Una estrategia de ventas, pero también de franca provocación, fue que incluyó presuntos comentarios sobre la obra atribuidos a escritores consagrados. Un recurso que parecía poco serio para los estándares de la literatura dominante. Entre esas frases estaba una de Juan Rulfo, uno de los que menos simpatía mostró por el debut del joven autor, y que sentencia: “La tumba es una de esas obras que liquidarán el pasado. Una novela extraordinaria”, aparecía en la contraportada del libro. En realidad, el autor de Pedro Páramo sí había realizado esa declaración, pero lo había hecho para denostar o burlarse de la novela, según contó entre risas el propio Agustín durante una entrevista con este redactor en 1999.

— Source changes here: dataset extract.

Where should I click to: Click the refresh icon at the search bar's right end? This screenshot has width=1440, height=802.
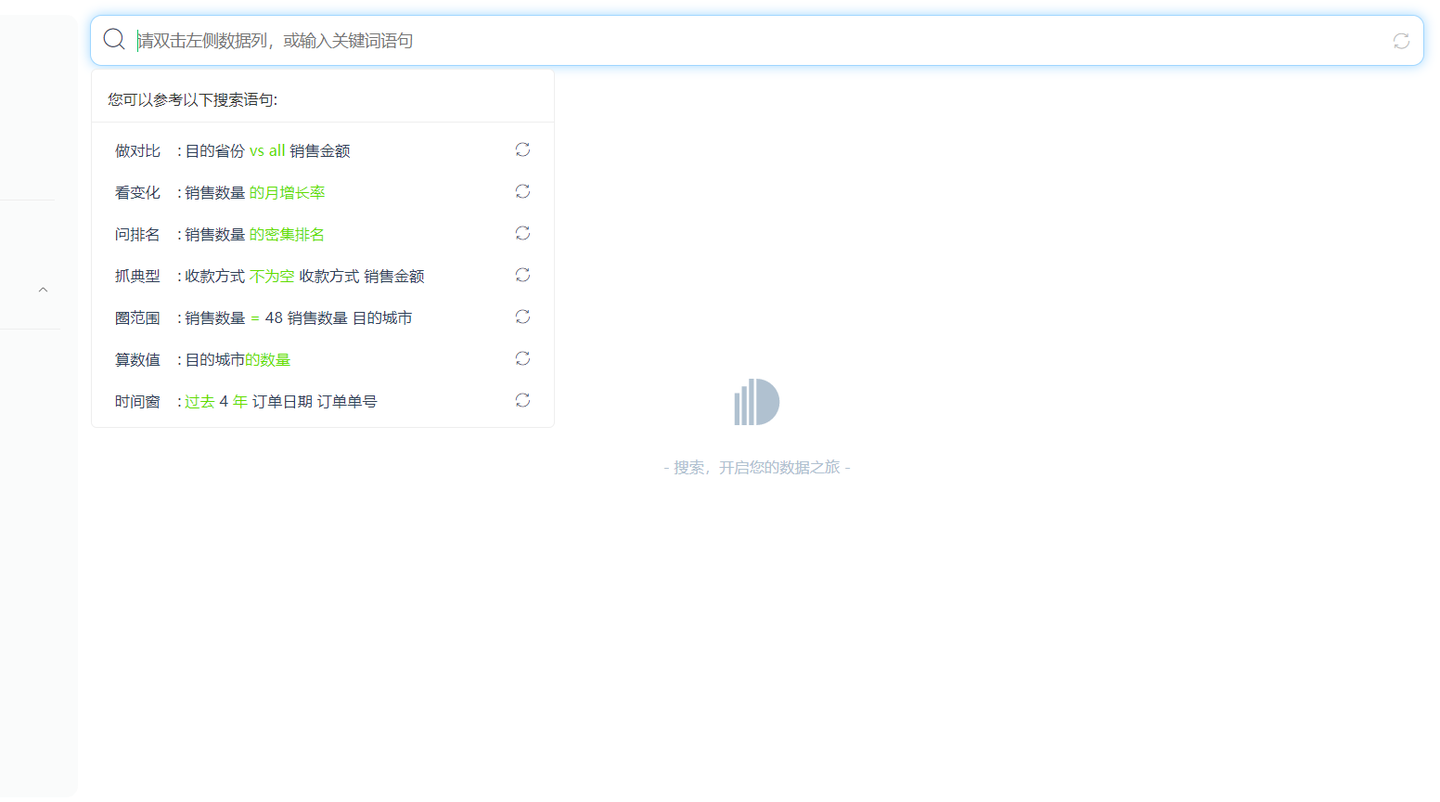click(1400, 40)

La solemnidad de la literatura de la mitad de siglo también resintió el humor y el desenfado de estos autores que iniciaron con Agustín. A estos jóvenes aspirantes a literatos los veían como unos advenedizos. Como venganza contra el célebre autor del El llano en llamas, José Agustín le dedicó unas líneas satíricas en la novela Se está haciendo tarde (final en laguna), de 1973. En una escena delirante, el protagonista entra a un supermercado en Acapulco y pretende comprar el tequila más barato y corriente. Rafael buscó la botella más barata. La encontró. Tequila Ruco Rulfo, Sayula, Jalisco. Caramba, éste parece siniestro
, remata el personaje creado por el autor que entró con insolencia a la literatura mexicana. Ese mismo que nos enseñó que había otras formas para llegar a ser escritor y sobre todo de ser lectores.